# New to real plants...



## SpeCiaLisT (Aug 12, 2005)

Okay. Heres the deal...I've been in the fish hobbit for awhile but I never tried real plants and I was wondering what kind of plants are good for a piranha tank. I'm looking for a plant that doesn't need much light at all and doesn't need much caring. Right now I have the betta bulb plants in the tank with my baby serrasalmus and I just leave the light on all day and turn it off at night time before I sleep.
Any suggestions on plants. the tank is only a 29 gallon. Im going for something that covers the grown a little and maybe something that looks like a lilly pad. I have sand.


----------



## Piranha Guru (Nov 24, 2005)

SpeCiaLisT said:


> Okay. Heres the deal...I've been in the fish hobbit for awhile but I never tried real plants and I was wondering what kind of plants are good for a piranha tank. I'm looking for a plant that doesn't need much light at all and doesn't need much caring. Right now I have the betta bulb plants in the tank with my baby serrasalmus and I just leave the light on all day and turn it off at night time before I sleep.
> Any suggestions on plants. the tank is only a 29 gallon. Im going for something that covers the grown a little and maybe something that looks like a lilly pad. I have sand.

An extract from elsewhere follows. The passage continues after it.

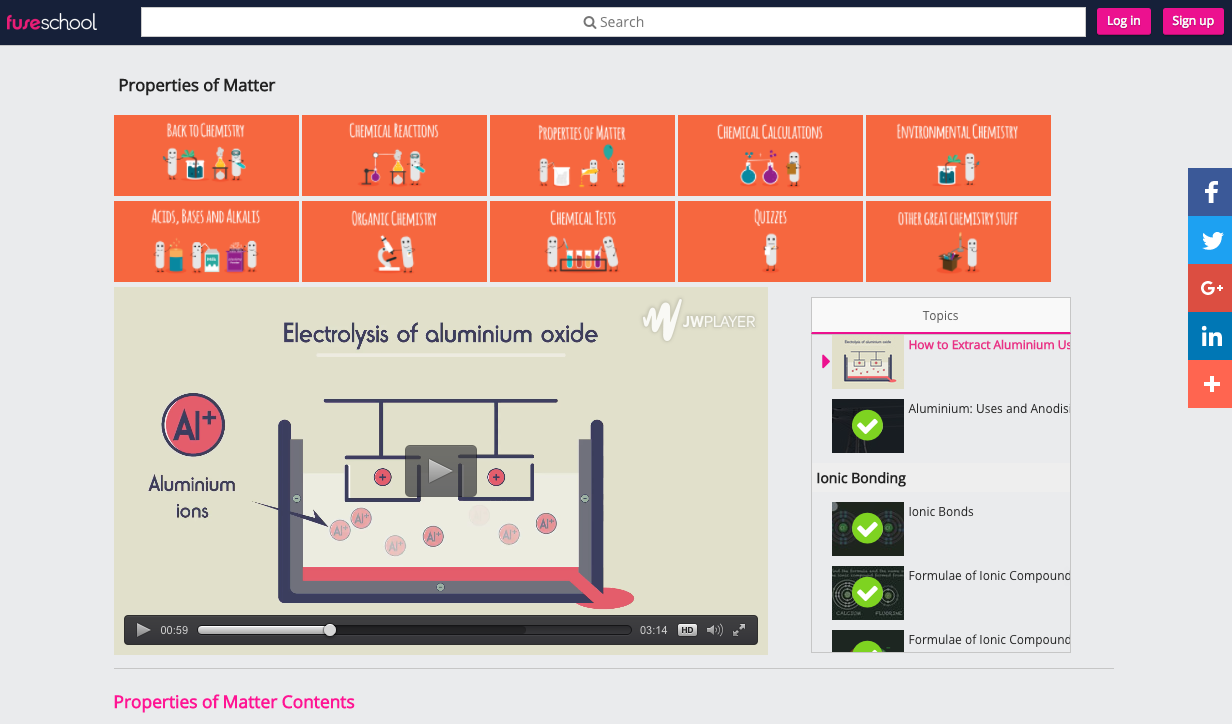Click the Log in button
1232x724 pixels.
click(1124, 20)
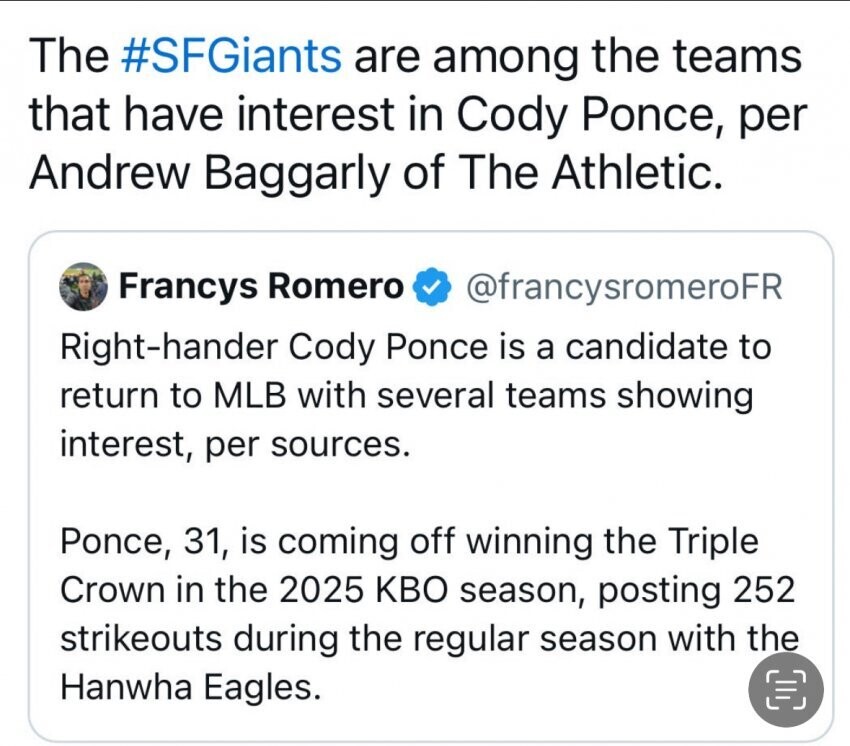
Task: Click "interest, per sources." line
Action: click(236, 443)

Cryptocorynes and tiger lotus would fit the bill. Anubias could work too, along with java fern, but those guys prefer to be attached to driftwood or rocks. Dwarf sag could work if you want a more grassy look, and banana plants could work with or instead of the lotus. I have dwarf sag and lotus in my lowlight 40g breeder, java ferns in a low light 12g, and crypts in a few low light tanks. My mother-in-law has some volunteer crypts now that are HUGE in a 40g tall column tank with 36w of regular fluorescent lighting. She's had the tank set up for a few years (moved it home last year from her classroom after she retired). The crypts started out as basically rhizomes hidden in the gravel I gave her from a tank I tore down and used to set hers up!

To make your life easier and light levels more stable, get a timer. The lower the light levels, the longer it will take to fill in, but the easier it is to correct mistakes. You can always updgrade the lights later for faster growth and dose Fluorish Excel (or DIY CO2) and other basic ferts to speed up growth.


----------



## SpeCiaLisT (Aug 12, 2005)

thanks alot for the help.


----------



## Piranha Guru (Nov 24, 2005)

SpeCiaLisT said:


> thanks alot for the help.


Anytime!









Be sure to post any more questions or concerns...there are a lot of other guys on here that can help!


----------



## JustJoshinYa (Mar 25, 2006)

i would go with what teach said, go with the lotus instead of the banana plant as i always had a hard time keeping my bnana plant alive, also anubias is a good plant for your requirements you can even attach it to a tiny peace of driftwood doesnt need to be big just something for the roots to grab onto, the dwarf sag would take a while to get going and you should get some iron if you plan on growing dwarf sag, without iron my sags always look pail and snap off with iron they are lush green and very hardy. good luck keep us posted


----------